This week, the river nation of The Gambia is celebrating its 51st year of independence. The question is whether it is doing so as Africa's second official Islamic state.
"In line with the country's religious identity and values, I proclaim The Gambia as an Islamic state," President Yahya Jammeh declared in December. "Accepting Allah's religion as your religion and as your way of life is not negotiable."
Pakistan, Iran, and fellow African nation Mauritania also identify themselves as Islamic states.
However, the claim has drawn ire from opposition and pro-democracy groups.
Jammeh said the decision to declare the country an Islamic state was a response to the current reality in Gambia, a British colony until 1965.
"As Muslims are the majority in the country, Gambia cannot afford to continue the colonial legacy," he said.
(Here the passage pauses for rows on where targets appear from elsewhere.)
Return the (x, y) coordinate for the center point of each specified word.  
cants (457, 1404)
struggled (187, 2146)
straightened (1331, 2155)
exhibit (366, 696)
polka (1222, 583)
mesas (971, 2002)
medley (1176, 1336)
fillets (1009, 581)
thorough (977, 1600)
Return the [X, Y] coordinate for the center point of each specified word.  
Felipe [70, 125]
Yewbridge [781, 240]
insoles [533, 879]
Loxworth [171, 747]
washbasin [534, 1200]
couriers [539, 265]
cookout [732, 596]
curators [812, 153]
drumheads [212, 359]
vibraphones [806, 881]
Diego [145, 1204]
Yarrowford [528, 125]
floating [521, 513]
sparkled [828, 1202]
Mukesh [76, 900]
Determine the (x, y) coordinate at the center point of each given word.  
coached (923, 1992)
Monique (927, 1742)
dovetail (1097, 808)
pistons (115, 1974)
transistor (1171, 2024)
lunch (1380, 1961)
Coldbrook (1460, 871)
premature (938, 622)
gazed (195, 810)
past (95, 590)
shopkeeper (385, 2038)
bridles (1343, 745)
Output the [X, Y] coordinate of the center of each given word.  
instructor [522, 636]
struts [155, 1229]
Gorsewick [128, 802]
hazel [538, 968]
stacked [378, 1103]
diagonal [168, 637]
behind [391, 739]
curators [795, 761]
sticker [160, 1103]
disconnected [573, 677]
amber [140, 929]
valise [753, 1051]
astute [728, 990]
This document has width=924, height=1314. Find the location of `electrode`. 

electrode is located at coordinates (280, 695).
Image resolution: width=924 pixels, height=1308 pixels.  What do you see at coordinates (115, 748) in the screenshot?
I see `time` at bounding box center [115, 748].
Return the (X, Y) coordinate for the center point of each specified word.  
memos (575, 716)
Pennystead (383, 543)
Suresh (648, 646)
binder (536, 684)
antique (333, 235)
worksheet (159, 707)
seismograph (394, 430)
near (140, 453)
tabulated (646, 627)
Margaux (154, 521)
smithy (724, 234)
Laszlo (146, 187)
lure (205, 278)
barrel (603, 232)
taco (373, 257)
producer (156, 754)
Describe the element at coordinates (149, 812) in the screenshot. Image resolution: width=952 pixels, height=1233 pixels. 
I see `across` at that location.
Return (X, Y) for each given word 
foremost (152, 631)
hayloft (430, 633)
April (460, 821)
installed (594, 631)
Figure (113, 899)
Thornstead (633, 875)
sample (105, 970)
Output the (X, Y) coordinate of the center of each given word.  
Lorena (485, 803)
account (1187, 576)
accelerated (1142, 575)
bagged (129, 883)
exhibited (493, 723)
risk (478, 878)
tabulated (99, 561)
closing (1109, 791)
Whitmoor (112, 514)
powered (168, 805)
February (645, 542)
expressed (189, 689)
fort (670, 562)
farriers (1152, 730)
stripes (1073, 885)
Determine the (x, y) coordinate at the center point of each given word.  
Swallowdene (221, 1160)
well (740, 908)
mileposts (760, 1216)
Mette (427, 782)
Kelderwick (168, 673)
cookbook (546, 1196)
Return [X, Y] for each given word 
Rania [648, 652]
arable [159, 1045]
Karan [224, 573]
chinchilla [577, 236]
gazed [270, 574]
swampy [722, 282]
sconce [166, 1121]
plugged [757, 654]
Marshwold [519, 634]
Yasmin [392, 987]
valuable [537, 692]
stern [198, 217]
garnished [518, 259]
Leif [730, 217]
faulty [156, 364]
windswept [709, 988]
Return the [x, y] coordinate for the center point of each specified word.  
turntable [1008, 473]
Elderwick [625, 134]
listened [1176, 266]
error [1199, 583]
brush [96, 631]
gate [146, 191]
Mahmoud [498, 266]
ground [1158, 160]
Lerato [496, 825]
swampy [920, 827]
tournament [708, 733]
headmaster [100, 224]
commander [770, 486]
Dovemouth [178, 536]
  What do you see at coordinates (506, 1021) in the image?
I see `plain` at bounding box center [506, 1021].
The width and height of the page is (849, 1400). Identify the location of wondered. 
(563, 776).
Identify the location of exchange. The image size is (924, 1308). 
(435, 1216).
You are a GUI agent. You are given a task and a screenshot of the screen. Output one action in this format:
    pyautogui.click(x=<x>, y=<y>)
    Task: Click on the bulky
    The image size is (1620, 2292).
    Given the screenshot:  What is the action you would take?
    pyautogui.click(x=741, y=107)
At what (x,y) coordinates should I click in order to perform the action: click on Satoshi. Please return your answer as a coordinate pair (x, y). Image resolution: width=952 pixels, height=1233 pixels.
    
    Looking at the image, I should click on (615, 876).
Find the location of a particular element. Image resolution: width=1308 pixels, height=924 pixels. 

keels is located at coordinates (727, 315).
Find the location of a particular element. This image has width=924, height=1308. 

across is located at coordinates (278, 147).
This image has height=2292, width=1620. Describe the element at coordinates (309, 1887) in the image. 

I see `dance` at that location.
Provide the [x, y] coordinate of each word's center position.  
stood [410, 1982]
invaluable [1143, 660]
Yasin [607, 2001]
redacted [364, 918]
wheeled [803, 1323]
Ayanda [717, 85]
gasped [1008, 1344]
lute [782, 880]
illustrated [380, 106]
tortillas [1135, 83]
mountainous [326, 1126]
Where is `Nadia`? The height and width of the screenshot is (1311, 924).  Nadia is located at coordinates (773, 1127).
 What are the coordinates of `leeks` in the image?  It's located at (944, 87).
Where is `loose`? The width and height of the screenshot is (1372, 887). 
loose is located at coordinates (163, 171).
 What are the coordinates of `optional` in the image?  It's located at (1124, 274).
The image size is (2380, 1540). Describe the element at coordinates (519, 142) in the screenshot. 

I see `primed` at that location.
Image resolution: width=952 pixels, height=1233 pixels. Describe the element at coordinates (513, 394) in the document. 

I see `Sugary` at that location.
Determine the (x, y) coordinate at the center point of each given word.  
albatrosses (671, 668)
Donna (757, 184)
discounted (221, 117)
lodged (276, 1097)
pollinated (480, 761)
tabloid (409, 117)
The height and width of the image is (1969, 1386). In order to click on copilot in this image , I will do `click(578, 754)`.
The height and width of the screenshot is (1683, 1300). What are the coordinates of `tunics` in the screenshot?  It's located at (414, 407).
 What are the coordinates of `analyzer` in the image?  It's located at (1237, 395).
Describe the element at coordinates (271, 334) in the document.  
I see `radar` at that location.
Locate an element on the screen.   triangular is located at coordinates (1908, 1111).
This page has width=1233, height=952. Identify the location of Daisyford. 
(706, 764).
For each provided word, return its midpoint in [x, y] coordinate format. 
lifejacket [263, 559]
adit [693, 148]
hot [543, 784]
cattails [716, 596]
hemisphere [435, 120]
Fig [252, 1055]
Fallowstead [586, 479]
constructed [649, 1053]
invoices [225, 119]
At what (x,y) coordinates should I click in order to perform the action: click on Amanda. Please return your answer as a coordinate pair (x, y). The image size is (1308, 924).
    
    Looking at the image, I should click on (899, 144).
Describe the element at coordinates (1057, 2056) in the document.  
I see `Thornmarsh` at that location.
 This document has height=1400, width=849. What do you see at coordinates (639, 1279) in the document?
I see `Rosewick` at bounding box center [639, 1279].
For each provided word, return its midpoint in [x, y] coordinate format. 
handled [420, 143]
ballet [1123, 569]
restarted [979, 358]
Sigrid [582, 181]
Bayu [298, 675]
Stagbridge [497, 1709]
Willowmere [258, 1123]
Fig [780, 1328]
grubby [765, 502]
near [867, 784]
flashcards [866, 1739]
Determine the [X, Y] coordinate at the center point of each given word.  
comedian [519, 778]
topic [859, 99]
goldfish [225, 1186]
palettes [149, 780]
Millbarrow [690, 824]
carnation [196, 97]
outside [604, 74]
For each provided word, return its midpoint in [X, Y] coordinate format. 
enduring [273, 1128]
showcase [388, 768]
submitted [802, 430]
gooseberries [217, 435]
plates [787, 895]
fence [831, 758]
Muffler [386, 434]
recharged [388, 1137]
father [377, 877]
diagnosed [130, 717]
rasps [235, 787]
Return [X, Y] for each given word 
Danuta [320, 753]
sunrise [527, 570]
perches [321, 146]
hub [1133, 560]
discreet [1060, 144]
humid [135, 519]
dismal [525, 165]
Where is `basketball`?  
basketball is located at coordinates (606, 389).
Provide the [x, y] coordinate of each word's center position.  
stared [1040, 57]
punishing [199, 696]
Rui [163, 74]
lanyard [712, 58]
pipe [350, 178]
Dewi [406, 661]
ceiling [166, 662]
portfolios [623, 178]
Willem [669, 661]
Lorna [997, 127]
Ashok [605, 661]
Bounded by the overwhelmingly Muslim Senegal, Christians make up about 5 percent of Gambia's 1.7 million population. More than half of this group is Catholic, while Protestants make up 1.5 percent of the total population, according to 2010 data from the Pew Research Center's Global Religious Futures project.
Gambia's opposition leader objected to the announcement, arguing that Gambia is a secular state, and a change to that must be constitutionally confirmed.
"You cannot make such a declaration without going through a referendum," said National Reconciliation Party leader Hamat Bah.
Jammeh has been in power since his coup in 1994, and has a "deplorable human rights record and rampant corruption" which lost him Western support, said Human Rights Watch's Jeffrey Smith.
"As such, he is desperately attempting to foster a closer and more lucrative relationship with the Arab world," Smith told Al-Jazeera. "By couching his decision in terms of 'fighting colonialism,' we can see that he is trying to cozy up with other parts of the world that harbor anti-West sentiments."